### Work item:
Set down the full data below exactly as given, please.

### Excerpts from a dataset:
/---

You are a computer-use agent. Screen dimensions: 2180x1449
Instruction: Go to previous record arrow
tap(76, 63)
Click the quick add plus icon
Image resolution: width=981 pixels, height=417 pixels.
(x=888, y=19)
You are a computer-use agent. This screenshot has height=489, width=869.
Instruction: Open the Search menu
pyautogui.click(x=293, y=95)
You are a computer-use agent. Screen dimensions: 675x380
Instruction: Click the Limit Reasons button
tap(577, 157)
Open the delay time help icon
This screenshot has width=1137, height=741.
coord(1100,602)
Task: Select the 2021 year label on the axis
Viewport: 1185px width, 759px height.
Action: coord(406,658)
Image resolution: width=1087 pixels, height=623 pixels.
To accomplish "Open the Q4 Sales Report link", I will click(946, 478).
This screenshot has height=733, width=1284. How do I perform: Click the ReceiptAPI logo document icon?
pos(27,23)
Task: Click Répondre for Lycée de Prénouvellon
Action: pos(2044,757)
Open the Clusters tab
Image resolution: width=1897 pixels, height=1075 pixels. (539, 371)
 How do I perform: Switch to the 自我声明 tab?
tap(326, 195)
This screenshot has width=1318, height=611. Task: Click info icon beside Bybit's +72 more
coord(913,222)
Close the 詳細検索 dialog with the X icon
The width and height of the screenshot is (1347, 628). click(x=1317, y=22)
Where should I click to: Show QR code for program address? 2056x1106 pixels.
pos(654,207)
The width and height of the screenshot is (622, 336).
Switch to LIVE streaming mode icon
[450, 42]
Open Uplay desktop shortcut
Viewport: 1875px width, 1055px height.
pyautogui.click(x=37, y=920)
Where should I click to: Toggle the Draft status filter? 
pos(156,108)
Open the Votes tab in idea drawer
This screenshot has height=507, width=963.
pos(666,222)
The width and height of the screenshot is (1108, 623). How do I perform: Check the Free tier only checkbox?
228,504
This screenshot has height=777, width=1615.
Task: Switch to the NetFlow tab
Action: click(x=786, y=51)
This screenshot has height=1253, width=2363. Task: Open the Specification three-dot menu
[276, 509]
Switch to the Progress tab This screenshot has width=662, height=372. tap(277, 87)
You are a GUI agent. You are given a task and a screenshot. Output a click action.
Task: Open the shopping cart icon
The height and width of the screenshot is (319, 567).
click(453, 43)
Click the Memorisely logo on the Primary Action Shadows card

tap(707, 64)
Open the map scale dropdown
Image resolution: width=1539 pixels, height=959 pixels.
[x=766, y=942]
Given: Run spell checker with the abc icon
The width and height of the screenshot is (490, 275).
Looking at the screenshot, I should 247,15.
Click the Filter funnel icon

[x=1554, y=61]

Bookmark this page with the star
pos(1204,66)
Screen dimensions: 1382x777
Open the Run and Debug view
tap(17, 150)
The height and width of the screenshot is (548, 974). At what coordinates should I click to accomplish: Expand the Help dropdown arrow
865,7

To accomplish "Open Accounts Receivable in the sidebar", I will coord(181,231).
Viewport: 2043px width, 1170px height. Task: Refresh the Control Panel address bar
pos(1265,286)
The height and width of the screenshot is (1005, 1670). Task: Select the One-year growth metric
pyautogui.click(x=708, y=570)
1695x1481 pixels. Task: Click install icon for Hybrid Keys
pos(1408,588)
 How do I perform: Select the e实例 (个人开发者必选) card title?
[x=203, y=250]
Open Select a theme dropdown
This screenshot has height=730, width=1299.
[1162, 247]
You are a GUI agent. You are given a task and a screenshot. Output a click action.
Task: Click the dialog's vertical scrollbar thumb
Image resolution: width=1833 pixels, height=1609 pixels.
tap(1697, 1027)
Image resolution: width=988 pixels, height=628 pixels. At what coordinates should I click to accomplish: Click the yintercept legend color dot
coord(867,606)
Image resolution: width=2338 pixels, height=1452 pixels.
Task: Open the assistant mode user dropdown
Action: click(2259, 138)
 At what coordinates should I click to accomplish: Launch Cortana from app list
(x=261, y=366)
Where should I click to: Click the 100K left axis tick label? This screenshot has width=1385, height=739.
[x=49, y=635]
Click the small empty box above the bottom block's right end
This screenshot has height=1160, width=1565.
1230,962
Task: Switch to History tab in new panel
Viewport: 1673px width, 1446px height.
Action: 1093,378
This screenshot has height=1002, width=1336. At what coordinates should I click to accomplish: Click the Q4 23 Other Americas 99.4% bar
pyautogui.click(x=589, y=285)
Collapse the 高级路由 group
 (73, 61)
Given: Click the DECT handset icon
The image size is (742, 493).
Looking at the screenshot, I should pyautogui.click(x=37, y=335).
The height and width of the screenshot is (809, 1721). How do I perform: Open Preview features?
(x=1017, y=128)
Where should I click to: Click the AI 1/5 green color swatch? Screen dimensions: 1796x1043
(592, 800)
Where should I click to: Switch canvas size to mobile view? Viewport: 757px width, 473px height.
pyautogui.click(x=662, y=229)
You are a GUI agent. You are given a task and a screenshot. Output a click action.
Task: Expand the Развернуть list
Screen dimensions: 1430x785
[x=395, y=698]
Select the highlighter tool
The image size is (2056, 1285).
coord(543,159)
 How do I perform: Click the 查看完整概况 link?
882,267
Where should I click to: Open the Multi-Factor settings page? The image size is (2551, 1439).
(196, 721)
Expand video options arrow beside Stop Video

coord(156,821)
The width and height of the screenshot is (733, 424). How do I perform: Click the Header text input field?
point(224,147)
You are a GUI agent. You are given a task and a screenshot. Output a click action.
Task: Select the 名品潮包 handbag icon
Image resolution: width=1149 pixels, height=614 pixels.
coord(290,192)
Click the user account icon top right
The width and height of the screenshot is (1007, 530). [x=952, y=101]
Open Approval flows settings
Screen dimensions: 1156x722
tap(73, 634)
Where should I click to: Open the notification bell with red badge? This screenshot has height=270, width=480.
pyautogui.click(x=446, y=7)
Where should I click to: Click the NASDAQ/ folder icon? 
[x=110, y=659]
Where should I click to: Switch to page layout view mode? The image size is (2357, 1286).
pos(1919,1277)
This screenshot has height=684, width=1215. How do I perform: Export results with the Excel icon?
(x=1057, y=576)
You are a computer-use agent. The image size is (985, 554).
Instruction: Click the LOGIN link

\---

### Result for this task:
You are a computer-use agent. Screen dimensions: 2180x1449
Instruction: Go to previous record arrow
tap(76, 63)
Click the quick add plus icon
Image resolution: width=981 pixels, height=417 pixels.
(x=888, y=19)
You are a computer-use agent. This screenshot has height=489, width=869.
Instruction: Open the Search menu
pyautogui.click(x=293, y=95)
You are a computer-use agent. Screen dimensions: 675x380
Instruction: Click the Limit Reasons button
tap(577, 157)
Open the delay time help icon
This screenshot has width=1137, height=741.
coord(1100,602)
Task: Select the 2021 year label on the axis
Viewport: 1185px width, 759px height.
Action: coord(406,658)
Image resolution: width=1087 pixels, height=623 pixels.
To accomplish "Open the Q4 Sales Report link", I will click(946, 478).
This screenshot has height=733, width=1284. How do I perform: Click the ReceiptAPI logo document icon?
pos(27,23)
Task: Click Répondre for Lycée de Prénouvellon
Action: pos(2044,757)
Open the Clusters tab
Image resolution: width=1897 pixels, height=1075 pixels. (539, 371)
 How do I perform: Switch to the 自我声明 tab?
tap(326, 195)
This screenshot has width=1318, height=611. Task: Click info icon beside Bybit's +72 more
coord(913,222)
Close the 詳細検索 dialog with the X icon
The width and height of the screenshot is (1347, 628). click(x=1317, y=22)
Where should I click to: Show QR code for program address? 2056x1106 pixels.
pos(654,207)
The width and height of the screenshot is (622, 336).
Switch to LIVE streaming mode icon
[450, 42]
Open Uplay desktop shortcut
Viewport: 1875px width, 1055px height.
pyautogui.click(x=37, y=920)
Where should I click to: Toggle the Draft status filter? 
pos(156,108)
Open the Votes tab in idea drawer
This screenshot has height=507, width=963.
pos(666,222)
The width and height of the screenshot is (1108, 623). How do I perform: Check the Free tier only checkbox?
228,504
This screenshot has height=777, width=1615.
Task: Switch to the NetFlow tab
Action: click(x=786, y=51)
This screenshot has height=1253, width=2363. Task: Open the Specification three-dot menu
[276, 509]
Switch to the Progress tab This screenshot has width=662, height=372. tap(277, 87)
You are a GUI agent. You are given a task and a screenshot. Output a click action.
Task: Open the shopping cart icon
The height and width of the screenshot is (319, 567).
click(453, 43)
Click the Memorisely logo on the Primary Action Shadows card

tap(707, 64)
Open the map scale dropdown
Image resolution: width=1539 pixels, height=959 pixels.
[x=766, y=942]
Given: Run spell checker with the abc icon
The width and height of the screenshot is (490, 275).
Looking at the screenshot, I should 247,15.
Click the Filter funnel icon

[x=1554, y=61]

Bookmark this page with the star
pos(1204,66)
Screen dimensions: 1382x777
Open the Run and Debug view
tap(17, 150)
The height and width of the screenshot is (548, 974). At what coordinates should I click to accomplish: Expand the Help dropdown arrow
865,7

To accomplish "Open Accounts Receivable in the sidebar", I will coord(181,231).
Viewport: 2043px width, 1170px height. Task: Refresh the Control Panel address bar
pos(1265,286)
The height and width of the screenshot is (1005, 1670). Task: Select the One-year growth metric
pyautogui.click(x=708, y=570)
1695x1481 pixels. Task: Click install icon for Hybrid Keys
pos(1408,588)
 How do I perform: Select the e实例 (个人开发者必选) card title?
[x=203, y=250]
Open Select a theme dropdown
This screenshot has height=730, width=1299.
[1162, 247]
You are a GUI agent. You are given a task and a screenshot. Output a click action.
Task: Click the dialog's vertical scrollbar thumb
Image resolution: width=1833 pixels, height=1609 pixels.
tap(1697, 1027)
Image resolution: width=988 pixels, height=628 pixels. At what coordinates should I click to accomplish: Click the yintercept legend color dot
coord(867,606)
Image resolution: width=2338 pixels, height=1452 pixels.
Task: Open the assistant mode user dropdown
Action: click(2259, 138)
 At what coordinates should I click to accomplish: Launch Cortana from app list
(x=261, y=366)
Where should I click to: Click the 100K left axis tick label? This screenshot has width=1385, height=739.
[x=49, y=635]
Click the small empty box above the bottom block's right end
This screenshot has height=1160, width=1565.
1230,962
Task: Switch to History tab in new panel
Viewport: 1673px width, 1446px height.
Action: 1093,378
This screenshot has height=1002, width=1336. At what coordinates should I click to accomplish: Click the Q4 23 Other Americas 99.4% bar
pyautogui.click(x=589, y=285)
Collapse the 高级路由 group
 (73, 61)
Given: Click the DECT handset icon
The image size is (742, 493).
Looking at the screenshot, I should pyautogui.click(x=37, y=335).
The height and width of the screenshot is (809, 1721). How do I perform: Open Preview features?
(x=1017, y=128)
Where should I click to: Click the AI 1/5 green color swatch? Screen dimensions: 1796x1043
(592, 800)
Where should I click to: Switch canvas size to mobile view? Viewport: 757px width, 473px height.
pyautogui.click(x=662, y=229)
You are a GUI agent. You are given a task and a screenshot. Output a click action.
Task: Expand the Развернуть list
Screen dimensions: 1430x785
[x=395, y=698]
Select the highlighter tool
The image size is (2056, 1285).
coord(543,159)
 How do I perform: Click the 查看完整概况 link?
882,267
Where should I click to: Open the Multi-Factor settings page? The image size is (2551, 1439).
(196, 721)
Expand video options arrow beside Stop Video

coord(156,821)
The width and height of the screenshot is (733, 424). How do I perform: Click the Header text input field?
point(224,147)
You are a GUI agent. You are given a task and a screenshot. Output a click action.
Task: Select the 名品潮包 handbag icon
Image resolution: width=1149 pixels, height=614 pixels.
coord(290,192)
Click the user account icon top right
The width and height of the screenshot is (1007, 530). [x=952, y=101]
Open Approval flows settings
Screen dimensions: 1156x722
tap(73, 634)
Where should I click to: Open the notification bell with red badge? This screenshot has height=270, width=480.
pyautogui.click(x=446, y=7)
Where should I click to: Click the NASDAQ/ folder icon? 
[x=110, y=659]
Where should I click to: Switch to page layout view mode? The image size is (2357, 1286).
pos(1919,1277)
This screenshot has height=684, width=1215. How do I perform: Export results with the Excel icon?
(x=1057, y=576)
You are a computer-use agent. The image size is (985, 554).
Instruction: Click the LOGIN link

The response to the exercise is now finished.